Brian Millar

Personal information
- Full name: Robert Brian Millar
- Born: 22 April 1966 (age 60) Belfast, Northern Ireland
- Batting: Right-handed
- Role: Wicket-keeper

Career statistics
| Competition | FC | List A |
| Matches | 1 | 4 |
| Runs scored | – | 4 |
| Batting average | – | 1.33 |
| 100s/50s | –/– | 0/0 |
| Top score | – | 4 |
| Catches/stumpings | 2/0 | 0/1 |
- Source: Cricinfo, 13 December 2025

= Brian Millar =

Irish cricketer

Robert Brian Millar (born 22 April 1966) is a former Irish international cricketer who represented the Irish national side between 1992 and 1995. He played as a wicket-keeper.

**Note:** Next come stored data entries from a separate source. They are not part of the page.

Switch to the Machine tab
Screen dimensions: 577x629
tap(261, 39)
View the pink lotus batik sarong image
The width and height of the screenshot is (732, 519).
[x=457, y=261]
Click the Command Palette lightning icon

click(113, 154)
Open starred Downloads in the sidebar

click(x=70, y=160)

Millar was born in Belfast, Northern Ireland. He made his debut for Ireland in August 1992, in a single-innings game against Gloucestershire. At the 1994 ICC Trophy in Kenya, Millar appeared in two of his team's seven matches (against Malaysia and the Netherlands), alternating with Paul Jackson as wicket-keeper. He made his first-class debut later in the year, against Scotland, and also represented Ireland in the 1994 NatWest Trophy (an English domestic one-day competition). Millar's final games for Ireland came in the 1995 Benson & Hedges Cup.